I always feel I am incomplete, insufficient in living this life on my own. After having a bad divorced from the person I thought I will live my whole life with. I became numb, betrayed. Yes! I got over it already. I am done. It was 7 years ago and he is happily married now. After the bad divorced, I keep on looking, trying to understand myself. Trying to get to know the person I really am. I worked on myself. I went to college again, then to uni then abroad for my master’s degree. I keep an open mind and open heart when dealing with people. I keep my option open.

I met lots of people, men. Every single one of them, I have accepted them, with an open heart, without any judgment. I accept every person have their own struggles, everyone has their own past. Until that 1 time, I met with this man, a man that I thought is different. Well, he is different, in a lot of ways. He taught me patience when he is being impatient. But, the only thing that turned me off about him is the way he tries to change me. For me, if there is LOVE, you wouldn’t want to change that person. You accept all their flaws. In my case, I accepted all his flaws, but he can’t do that for me.

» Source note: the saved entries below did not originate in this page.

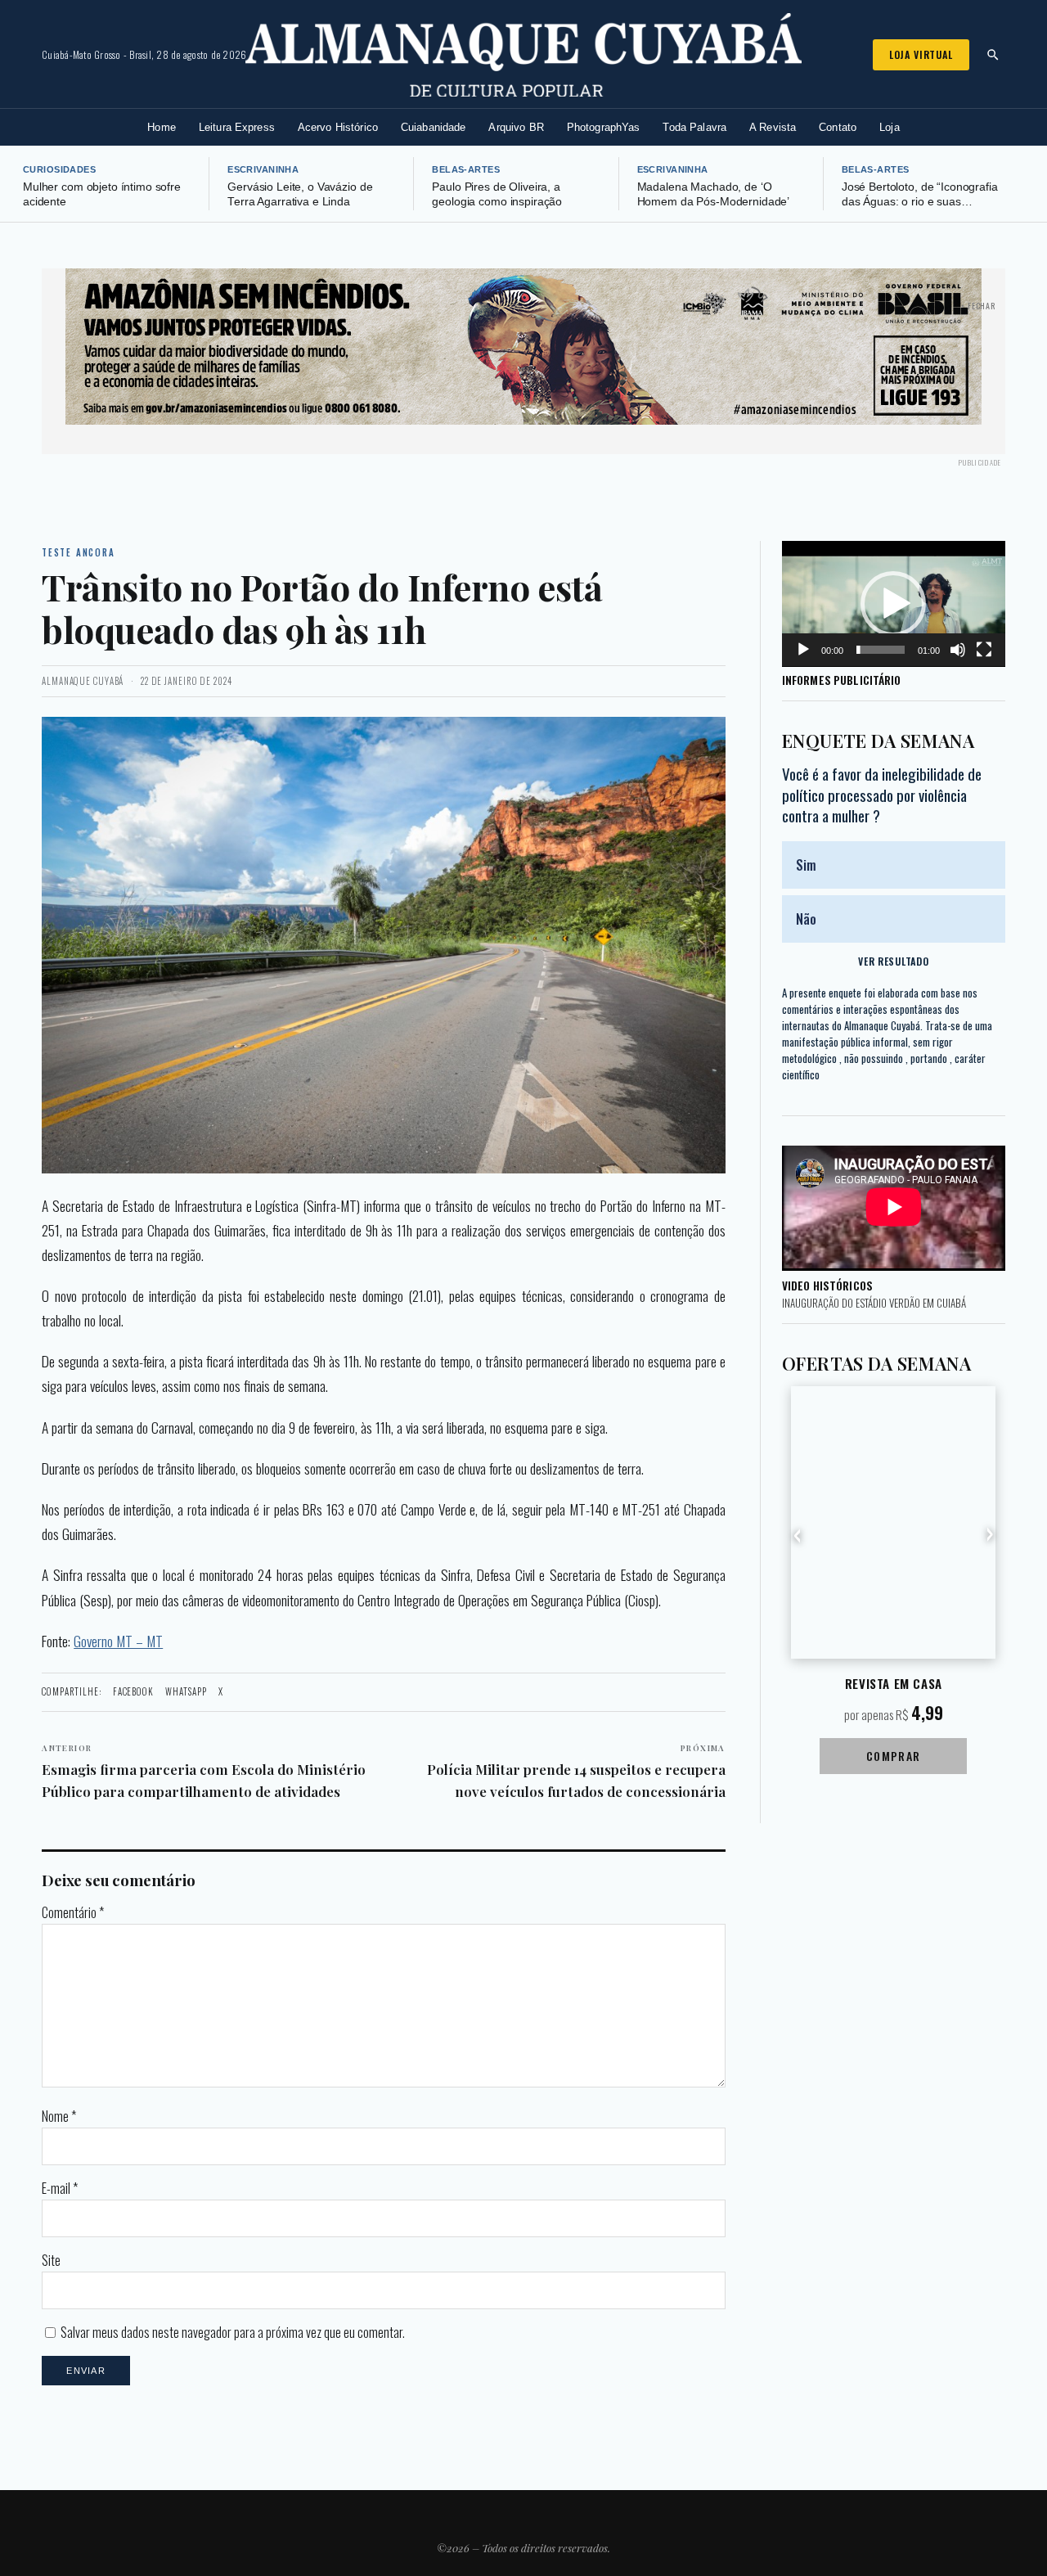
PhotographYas (603, 127)
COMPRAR (893, 1755)
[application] (893, 604)
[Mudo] (958, 650)
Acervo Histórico (338, 127)
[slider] (880, 650)
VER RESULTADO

After a few months, knowing each other, we get to know each other. The more I know him, the more I can see how selfish humans can become. He said he wanted to be with me, but at the same time, he is not willing to “BE” with me. During the last few weeks I’m in that country, I was having issues with my accommodation. He told me, he will sort something out for me, just come visit him at his place - 3 hours train ride from mine. He got me the ticket, I went there.

Upon reaching, he got us some take-outs - we sit in his kitchen, eating. I was pouring my heart out to him, EVERYTHING. My issues, my fears, my frustration. All he did was listen. I cried. A LOT. I hold him, I try to show love, he somehow pushes me away. I am confused. Later that day, I got a call from my friend, living not far from his place. We arrange a meet up for tomorrow. We slept that night. With tears in my eyes.